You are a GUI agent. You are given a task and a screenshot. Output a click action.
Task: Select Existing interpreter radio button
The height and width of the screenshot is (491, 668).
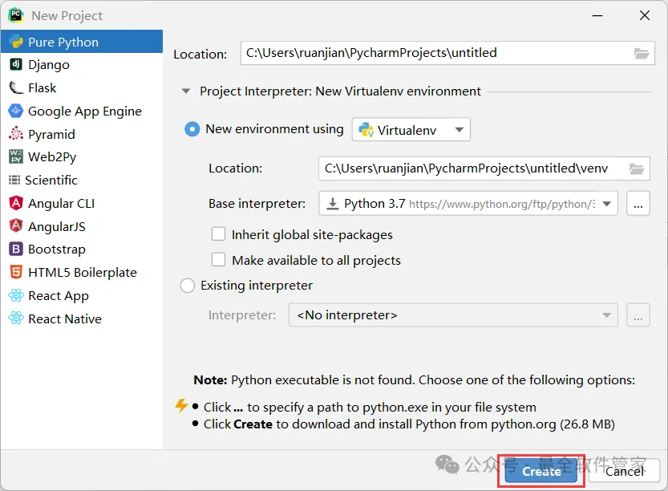[188, 286]
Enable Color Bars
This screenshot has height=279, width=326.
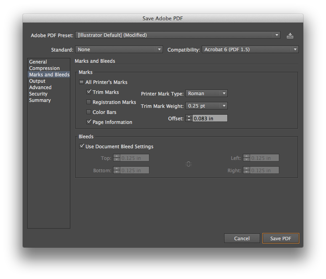pyautogui.click(x=88, y=112)
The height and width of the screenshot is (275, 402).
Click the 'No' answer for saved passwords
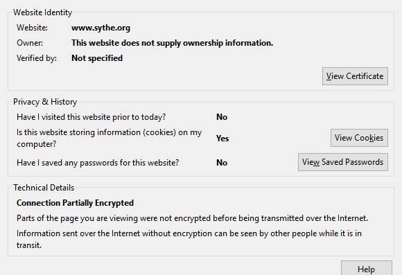pyautogui.click(x=222, y=163)
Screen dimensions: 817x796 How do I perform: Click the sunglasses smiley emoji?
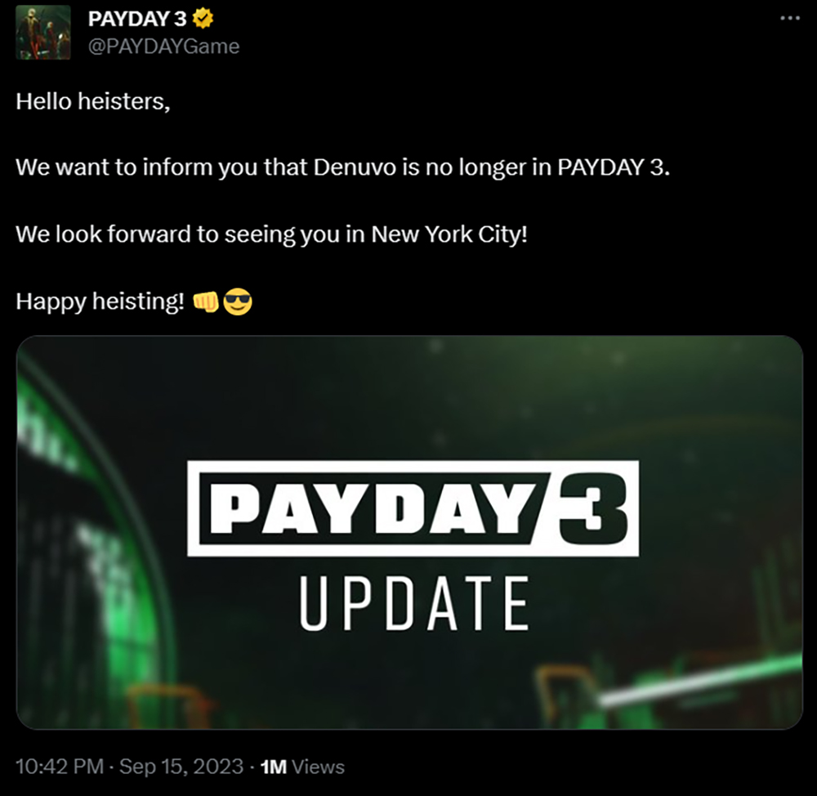(x=238, y=302)
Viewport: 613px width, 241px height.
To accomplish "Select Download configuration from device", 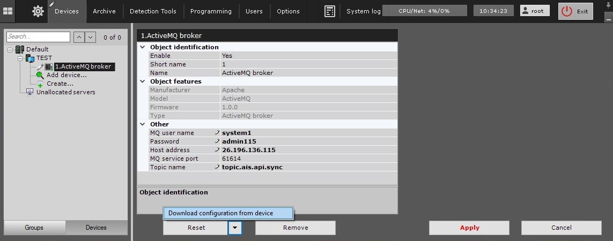I will 228,213.
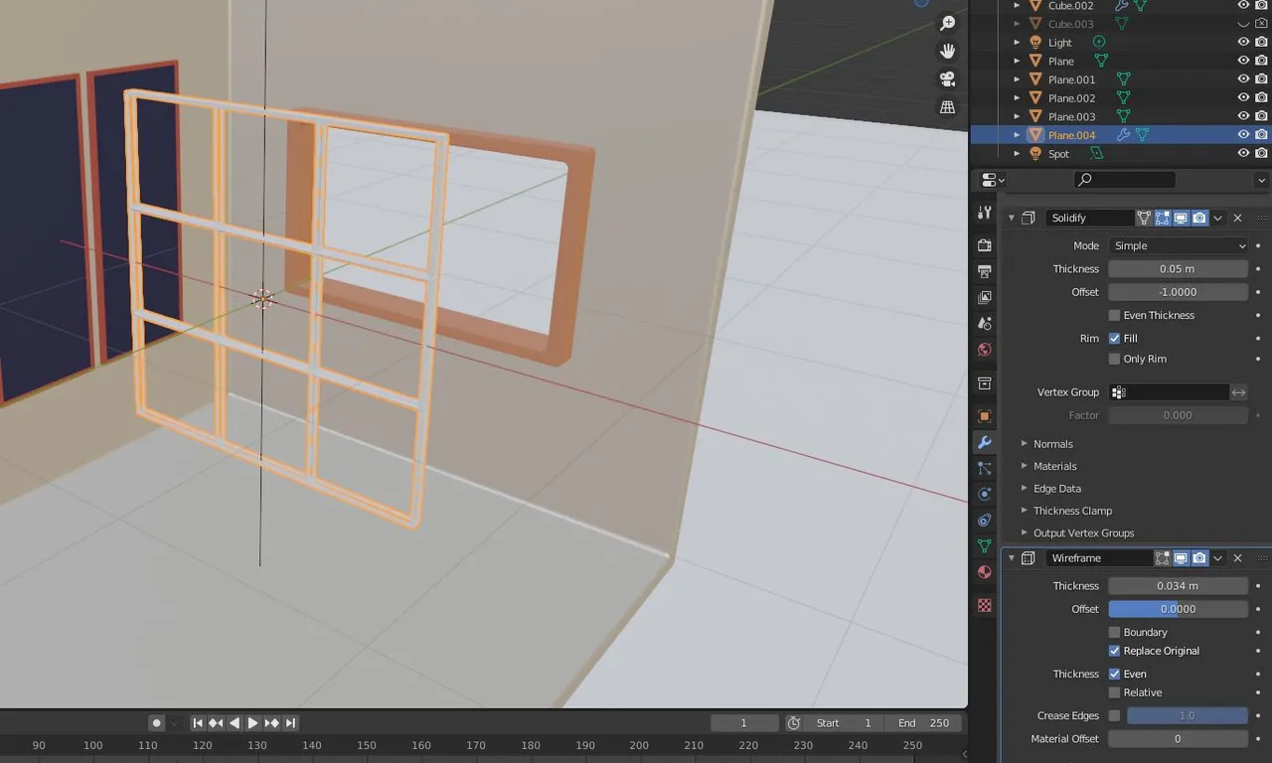Uncheck Replace Original in Wireframe modifier

[1114, 651]
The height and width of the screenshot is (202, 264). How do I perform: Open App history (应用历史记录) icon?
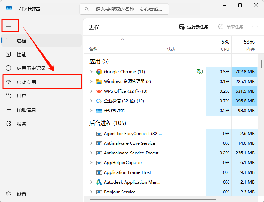coord(9,68)
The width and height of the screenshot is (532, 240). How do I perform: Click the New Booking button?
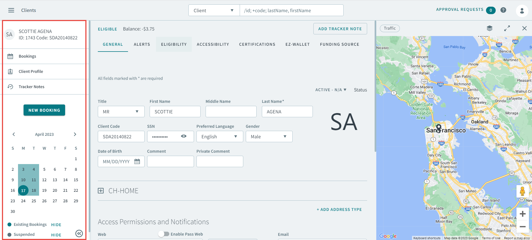(44, 110)
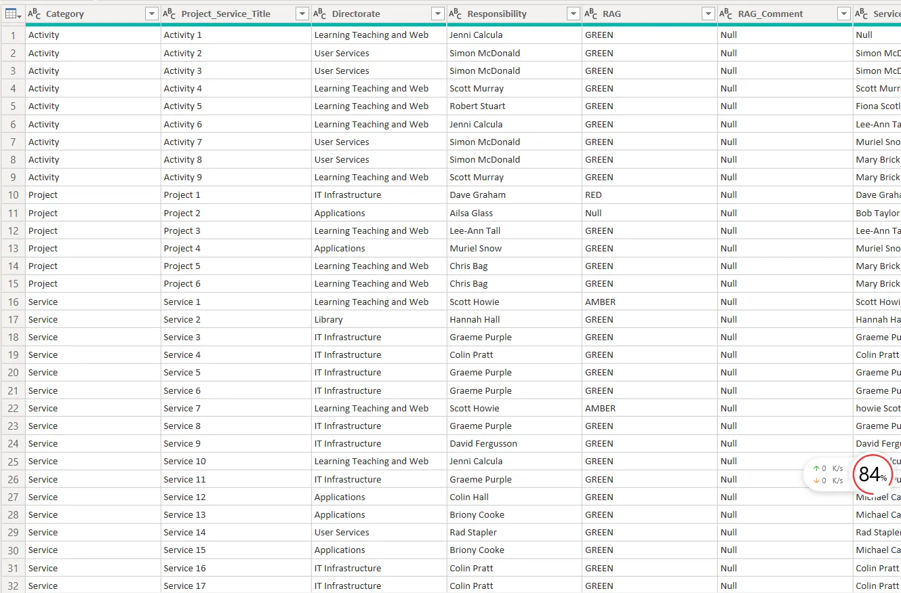Open the RAG_Comment filter dropdown
Viewport: 901px width, 593px height.
[x=844, y=14]
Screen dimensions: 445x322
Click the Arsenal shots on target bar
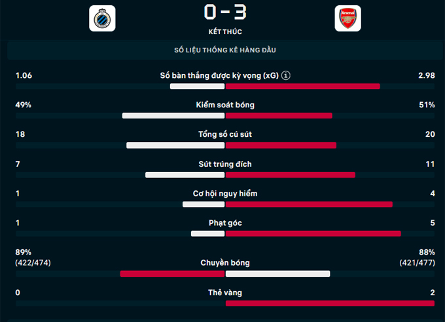point(291,175)
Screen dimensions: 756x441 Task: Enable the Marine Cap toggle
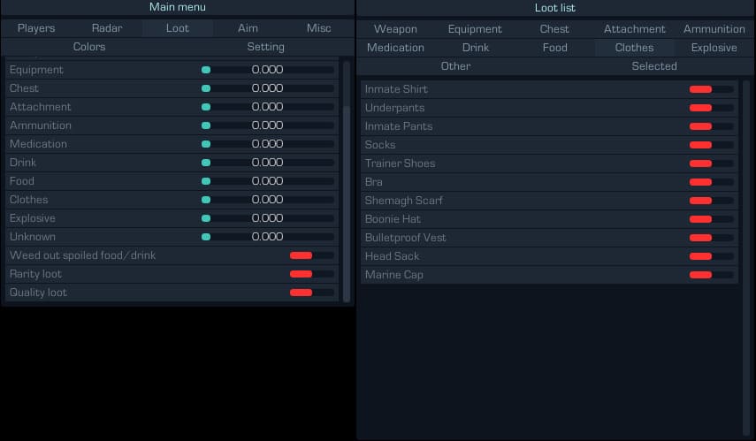(711, 275)
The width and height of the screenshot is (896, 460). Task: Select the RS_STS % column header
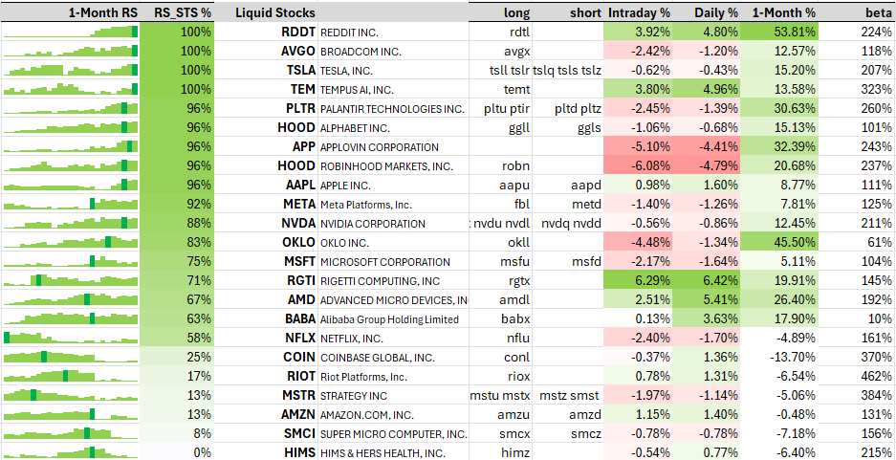[177, 12]
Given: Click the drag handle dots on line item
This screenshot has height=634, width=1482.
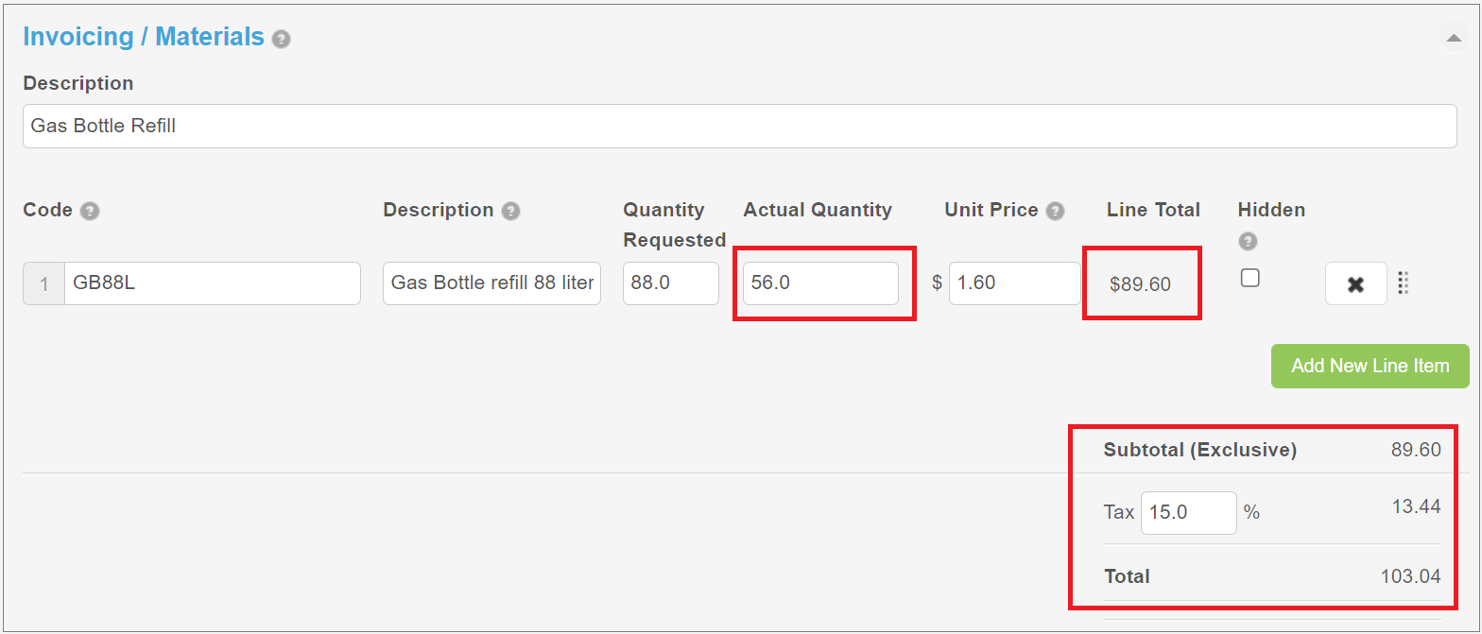Looking at the screenshot, I should click(x=1403, y=283).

--

* _DIRECTIONS_
The lines from the one containing "The width and height of the screenshot is (896, 460)." through the last line above are to be repeated exactly, and only those. Any pictures must be left out.

* _OUTPUT OF THE TASK_
The width and height of the screenshot is (896, 460). Task: Select the RS_STS % column header
[177, 12]
Given: Click the drag handle dots on line item
This screenshot has height=634, width=1482.
Looking at the screenshot, I should click(x=1403, y=283).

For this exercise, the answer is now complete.